The cumulative damage from alcohol abuse: the structure and assessment at the population level
|Session Name||5.3 Health promotion and population health|
|Author(s)||Andrey Soloviev (Northern State Medical University, Russian Federation), Edgar Mordovsky (Northern State Medical University, Russian Federation), Anatoly Sannikov (Northern State Medical University, Russian Federation)|
Introduction. Alcohol abuse is included in a leading list of population health risk factors (FR), especially in the Arctic territories. However, a methodological approach to the concept of "cumulative damage from alcohol abuse" (CDAA) has not been developed. This prevents a comparison of national and international epidemiological studies, the subject of which is CDAA or its components.
Methods. The analysis of international epidemiological studies is performed. The resources of search engines Medline, Elibrary were used as sources of information.
Results. CDAA should be understood as reducing the potential of population health, social and economic well-being associated with this FR. The structure of the CDAA can be divided into four components: medical, demographic, social and economic damage.
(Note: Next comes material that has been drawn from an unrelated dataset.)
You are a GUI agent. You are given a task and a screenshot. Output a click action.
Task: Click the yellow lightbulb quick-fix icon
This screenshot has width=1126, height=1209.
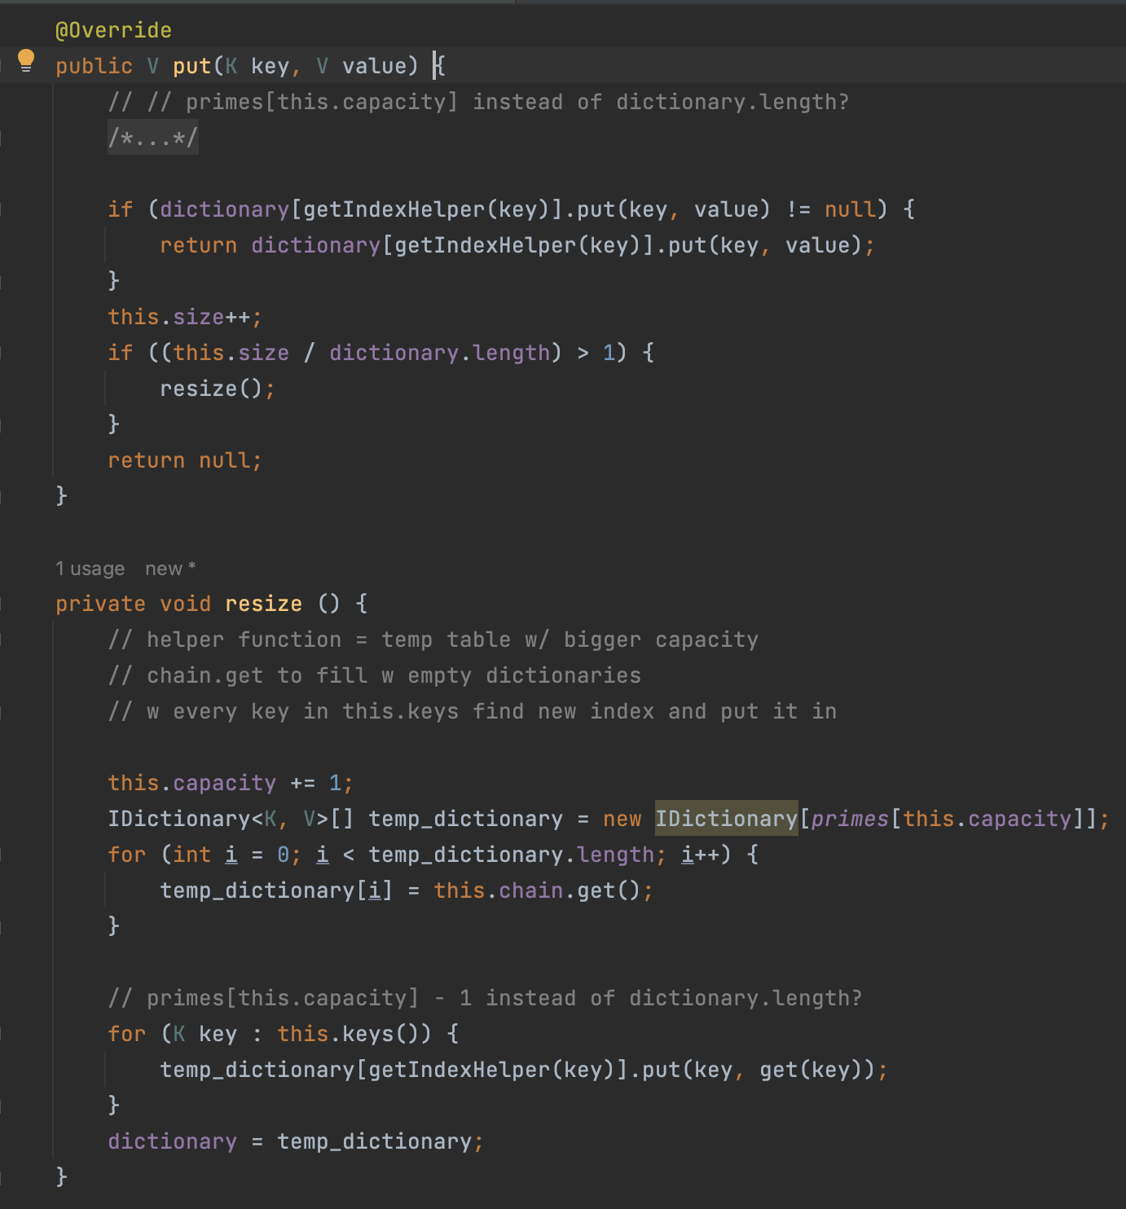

Each CDAA component we propose to divide into two parts: "direct" and "indirect" losses, which can be expressed through the value of "Alcohol-Attributive Fraction" (AAF) - a proportion of an incident of any condition in the population caused by alcohol abuse as FR. In the case of direct causation AAF is 100%; indirect - more than 0% but less than 100%. Thus, direct components will form some states, AAF of which is equal to 100%; indirect – where AAF is less than 100%.
Conclusion. The presented approach to the definition of CDAA and the way of its structuring allows to organize the identification of full list of states forming each of its components and to make a quantitative assessment of the scale of the medical and social phenomenon in the population.